Required work
When the line containing "You are a GUI" appears in the entries below, begin printing there and stop after the line containing "中文 (1500, 21)"; print each of those lines exactly and no other line.

Exercise material
::::

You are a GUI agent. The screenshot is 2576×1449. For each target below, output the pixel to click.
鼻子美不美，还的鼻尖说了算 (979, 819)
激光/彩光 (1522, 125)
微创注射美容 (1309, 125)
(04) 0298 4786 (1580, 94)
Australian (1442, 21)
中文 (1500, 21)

::::

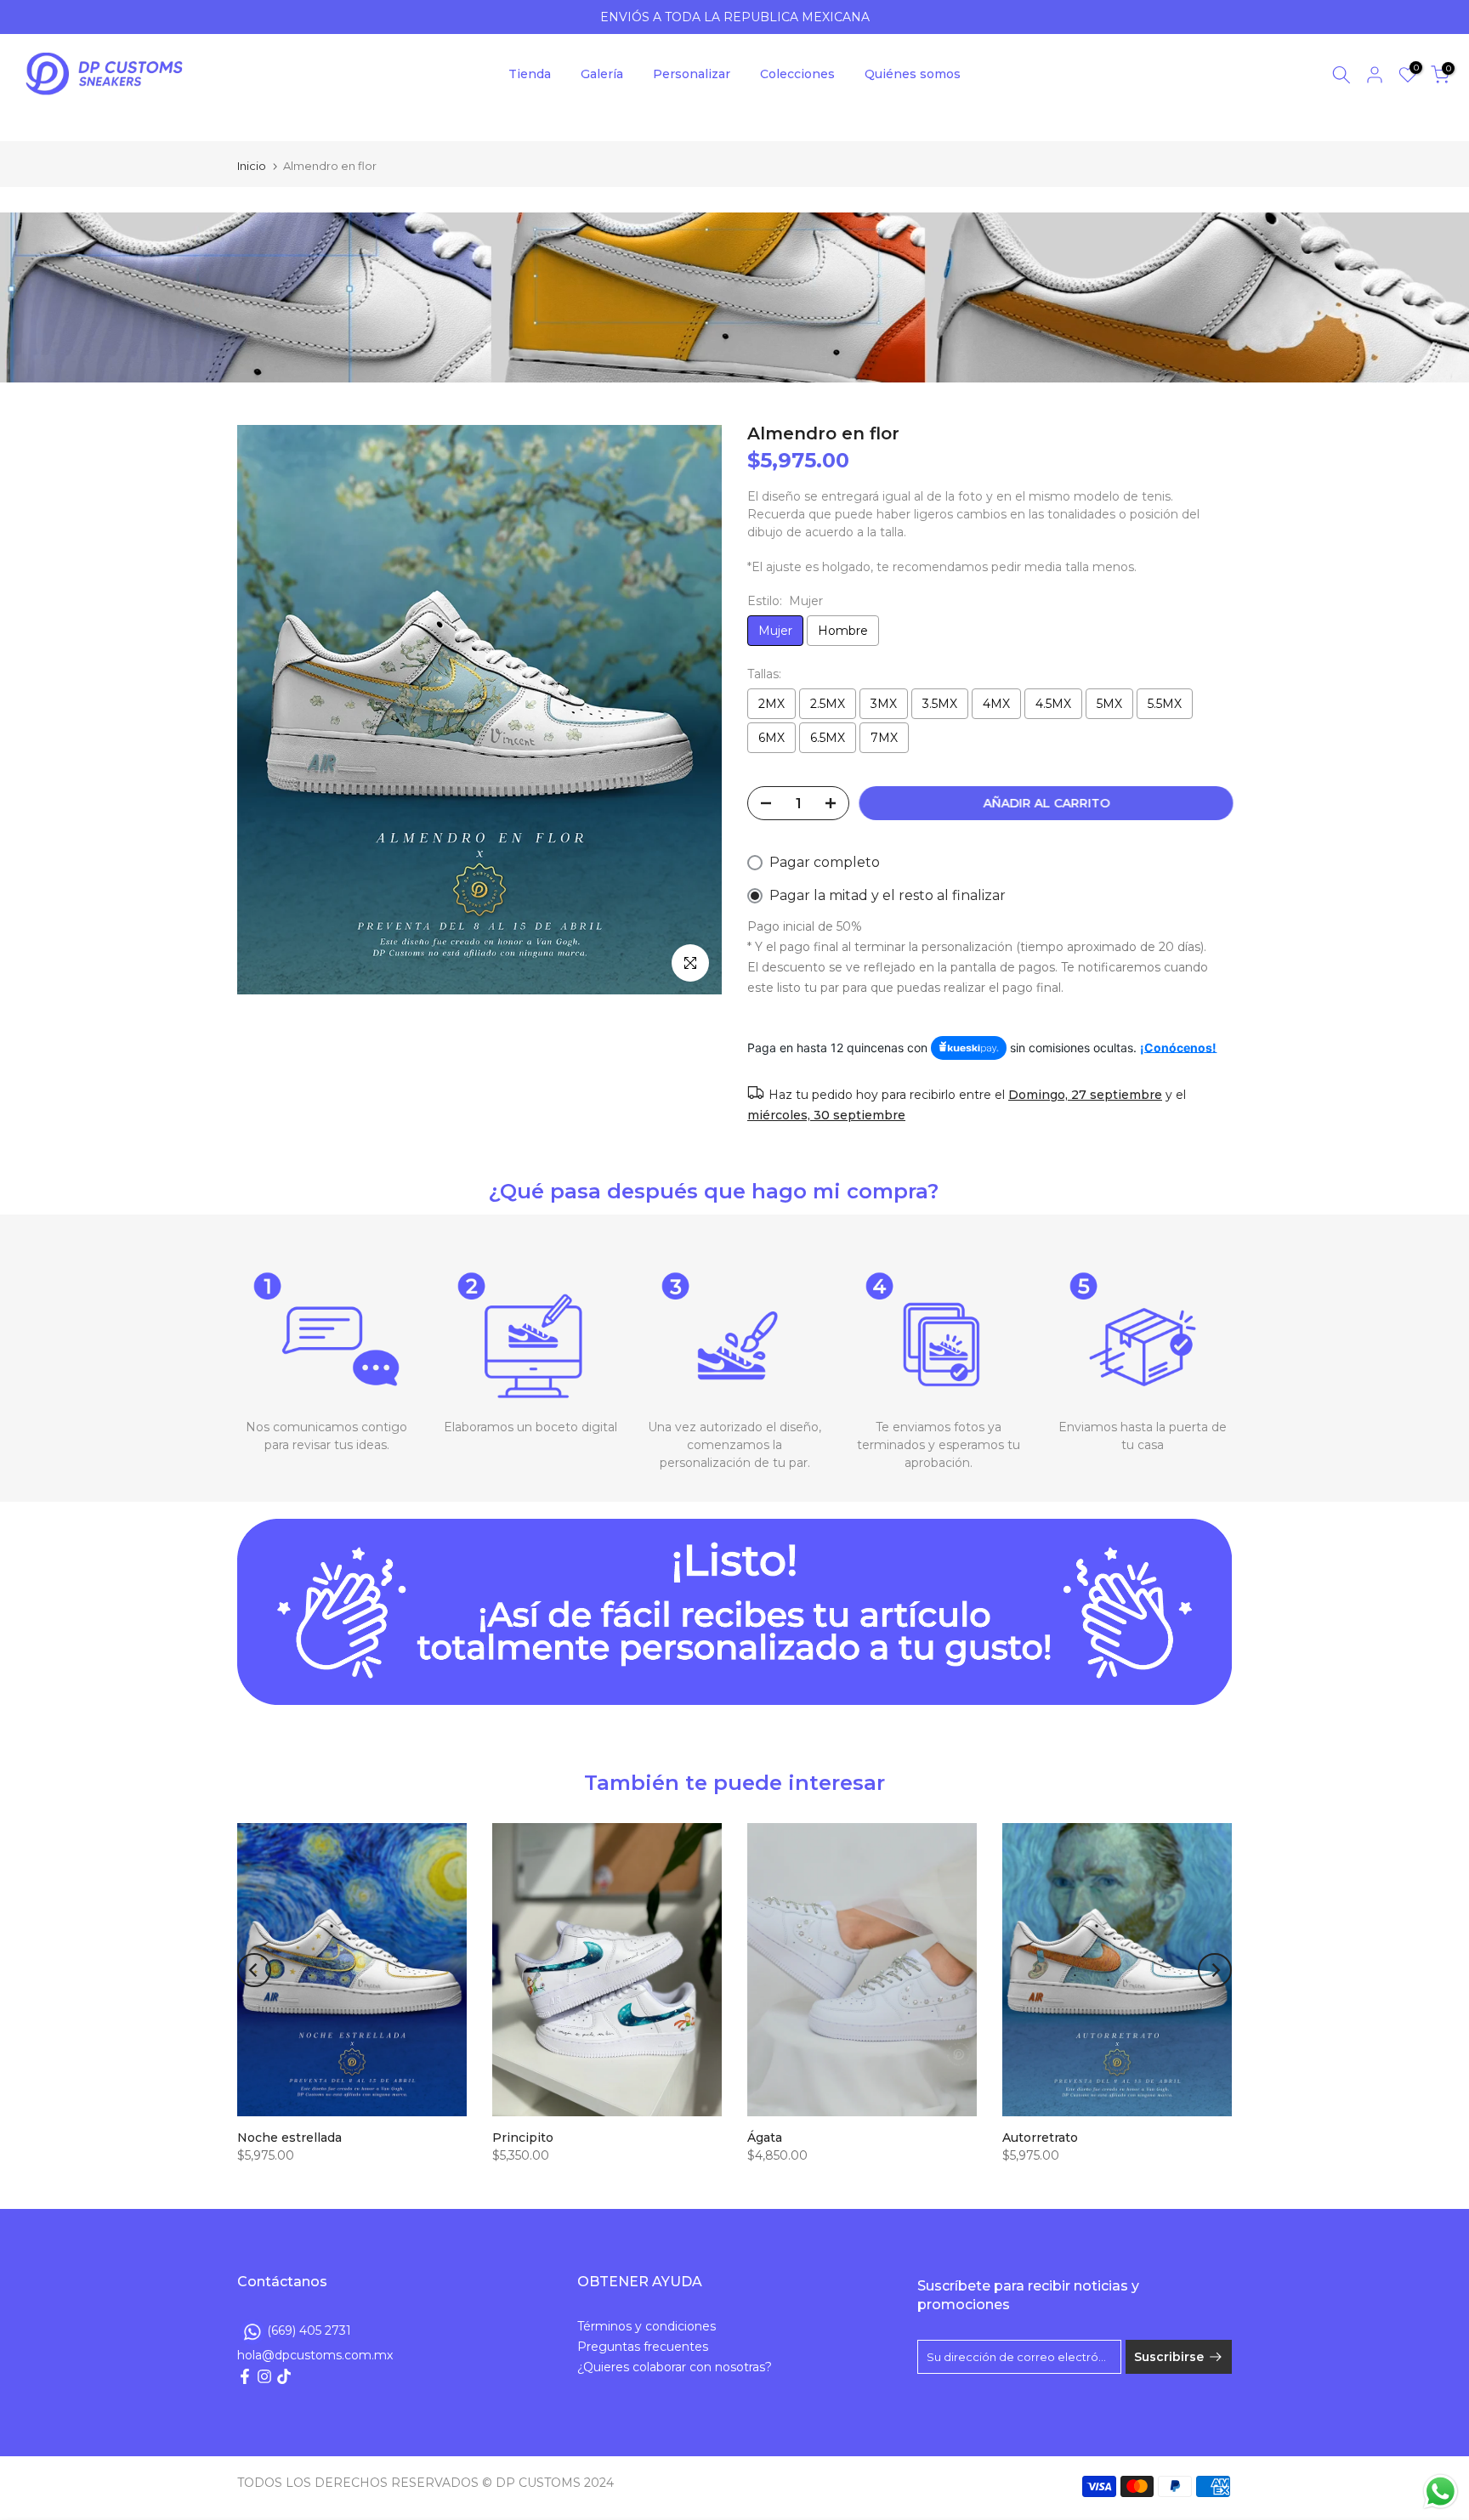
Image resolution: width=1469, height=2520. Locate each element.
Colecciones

::::

Final answer
You are a GUI agent. The screenshot is 2576×1449. For each target below, output the pixel to click.
鼻子美不美，还的鼻尖说了算 (979, 819)
激光/彩光 (1522, 125)
微创注射美容 (1309, 125)
(04) 0298 4786 (1580, 94)
Australian (1442, 21)
中文 (1500, 21)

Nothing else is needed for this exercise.